[Provided entries Boundary: Start]

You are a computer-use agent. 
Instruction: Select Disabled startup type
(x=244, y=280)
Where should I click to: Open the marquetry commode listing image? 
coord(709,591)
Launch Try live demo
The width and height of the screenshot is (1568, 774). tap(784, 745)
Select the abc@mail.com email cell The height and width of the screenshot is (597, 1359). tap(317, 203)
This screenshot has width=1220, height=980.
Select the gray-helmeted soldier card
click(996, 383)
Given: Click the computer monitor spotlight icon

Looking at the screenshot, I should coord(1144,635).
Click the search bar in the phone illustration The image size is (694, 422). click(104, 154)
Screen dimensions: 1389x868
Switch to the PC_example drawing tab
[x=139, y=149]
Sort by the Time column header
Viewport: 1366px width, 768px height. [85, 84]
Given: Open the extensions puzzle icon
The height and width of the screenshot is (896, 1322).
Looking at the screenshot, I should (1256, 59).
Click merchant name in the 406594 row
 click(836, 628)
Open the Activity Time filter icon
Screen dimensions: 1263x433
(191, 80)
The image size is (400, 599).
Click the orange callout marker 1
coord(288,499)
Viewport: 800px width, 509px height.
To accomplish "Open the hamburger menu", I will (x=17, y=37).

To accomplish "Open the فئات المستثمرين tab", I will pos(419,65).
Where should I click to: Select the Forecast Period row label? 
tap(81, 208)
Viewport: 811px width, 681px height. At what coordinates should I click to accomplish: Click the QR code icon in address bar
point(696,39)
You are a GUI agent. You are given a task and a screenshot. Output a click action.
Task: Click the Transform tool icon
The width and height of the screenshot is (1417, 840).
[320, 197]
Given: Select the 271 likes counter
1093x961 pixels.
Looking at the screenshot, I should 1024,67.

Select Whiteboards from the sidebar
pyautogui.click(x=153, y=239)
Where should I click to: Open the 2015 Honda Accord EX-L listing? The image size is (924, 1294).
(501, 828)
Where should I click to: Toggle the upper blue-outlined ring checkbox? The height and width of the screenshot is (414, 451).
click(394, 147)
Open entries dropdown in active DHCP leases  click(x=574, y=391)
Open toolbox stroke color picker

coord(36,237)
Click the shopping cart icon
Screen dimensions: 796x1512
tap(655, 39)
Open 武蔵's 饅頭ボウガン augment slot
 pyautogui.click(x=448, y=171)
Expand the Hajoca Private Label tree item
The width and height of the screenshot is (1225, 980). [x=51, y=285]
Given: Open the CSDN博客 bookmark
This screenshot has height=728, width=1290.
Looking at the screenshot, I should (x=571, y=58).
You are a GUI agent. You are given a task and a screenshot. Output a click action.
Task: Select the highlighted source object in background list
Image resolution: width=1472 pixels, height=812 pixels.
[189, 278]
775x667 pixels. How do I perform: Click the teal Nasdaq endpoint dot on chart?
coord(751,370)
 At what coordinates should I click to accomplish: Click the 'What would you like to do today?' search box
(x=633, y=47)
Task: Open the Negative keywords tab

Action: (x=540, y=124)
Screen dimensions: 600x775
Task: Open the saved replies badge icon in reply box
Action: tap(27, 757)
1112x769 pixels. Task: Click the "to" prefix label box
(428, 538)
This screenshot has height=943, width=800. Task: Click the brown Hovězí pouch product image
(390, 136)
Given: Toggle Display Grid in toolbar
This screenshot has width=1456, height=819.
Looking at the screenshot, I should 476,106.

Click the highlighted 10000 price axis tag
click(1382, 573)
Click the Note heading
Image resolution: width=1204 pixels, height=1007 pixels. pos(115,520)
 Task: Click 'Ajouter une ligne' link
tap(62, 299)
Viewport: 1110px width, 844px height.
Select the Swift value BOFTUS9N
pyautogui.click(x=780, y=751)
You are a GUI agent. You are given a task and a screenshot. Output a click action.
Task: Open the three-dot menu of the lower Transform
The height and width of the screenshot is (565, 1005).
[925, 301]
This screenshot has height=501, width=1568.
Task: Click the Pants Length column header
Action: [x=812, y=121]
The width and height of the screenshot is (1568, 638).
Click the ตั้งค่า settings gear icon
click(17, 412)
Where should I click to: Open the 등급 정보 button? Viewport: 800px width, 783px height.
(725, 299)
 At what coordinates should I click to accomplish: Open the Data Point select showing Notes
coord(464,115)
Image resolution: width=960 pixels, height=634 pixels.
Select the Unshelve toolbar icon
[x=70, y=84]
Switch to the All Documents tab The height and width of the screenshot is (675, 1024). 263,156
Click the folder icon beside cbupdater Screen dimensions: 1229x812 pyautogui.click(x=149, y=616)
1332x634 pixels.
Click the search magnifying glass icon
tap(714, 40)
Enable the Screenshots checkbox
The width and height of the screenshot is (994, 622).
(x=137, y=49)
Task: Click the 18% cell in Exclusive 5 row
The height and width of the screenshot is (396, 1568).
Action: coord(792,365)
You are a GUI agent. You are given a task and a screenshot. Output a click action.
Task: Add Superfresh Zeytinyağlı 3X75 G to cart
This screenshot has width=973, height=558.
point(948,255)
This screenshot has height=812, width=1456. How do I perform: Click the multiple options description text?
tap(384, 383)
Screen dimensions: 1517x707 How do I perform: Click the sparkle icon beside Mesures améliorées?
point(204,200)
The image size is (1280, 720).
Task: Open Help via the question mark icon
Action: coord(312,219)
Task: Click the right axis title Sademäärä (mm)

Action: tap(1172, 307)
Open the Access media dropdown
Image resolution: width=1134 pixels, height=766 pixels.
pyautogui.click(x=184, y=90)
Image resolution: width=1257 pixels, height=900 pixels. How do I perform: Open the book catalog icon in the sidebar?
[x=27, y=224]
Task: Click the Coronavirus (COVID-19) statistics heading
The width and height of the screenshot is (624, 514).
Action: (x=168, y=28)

[Provided entries Boundary: End]

Where a line contains "Image resolution: width=960", begin there and output each line through the end of the data above, exactly; give no other lines.

# [Answer box]
Image resolution: width=960 pixels, height=634 pixels.
Select the Unshelve toolbar icon
[x=70, y=84]
Switch to the All Documents tab The height and width of the screenshot is (675, 1024). 263,156
Click the folder icon beside cbupdater Screen dimensions: 1229x812 pyautogui.click(x=149, y=616)
1332x634 pixels.
Click the search magnifying glass icon
tap(714, 40)
Enable the Screenshots checkbox
The width and height of the screenshot is (994, 622).
(x=137, y=49)
Task: Click the 18% cell in Exclusive 5 row
The height and width of the screenshot is (396, 1568).
Action: coord(792,365)
You are a GUI agent. You are given a task and a screenshot. Output a click action.
Task: Add Superfresh Zeytinyağlı 3X75 G to cart
This screenshot has width=973, height=558.
point(948,255)
This screenshot has height=812, width=1456. How do I perform: Click the multiple options description text?
tap(384, 383)
Screen dimensions: 1517x707 How do I perform: Click the sparkle icon beside Mesures améliorées?
point(204,200)
The image size is (1280, 720).
Task: Open Help via the question mark icon
Action: coord(312,219)
Task: Click the right axis title Sademäärä (mm)

Action: tap(1172, 307)
Open the Access media dropdown
Image resolution: width=1134 pixels, height=766 pixels.
pyautogui.click(x=184, y=90)
Image resolution: width=1257 pixels, height=900 pixels. How do I perform: Open the book catalog icon in the sidebar?
[x=27, y=224]
Task: Click the Coronavirus (COVID-19) statistics heading
The width and height of the screenshot is (624, 514).
Action: (x=168, y=28)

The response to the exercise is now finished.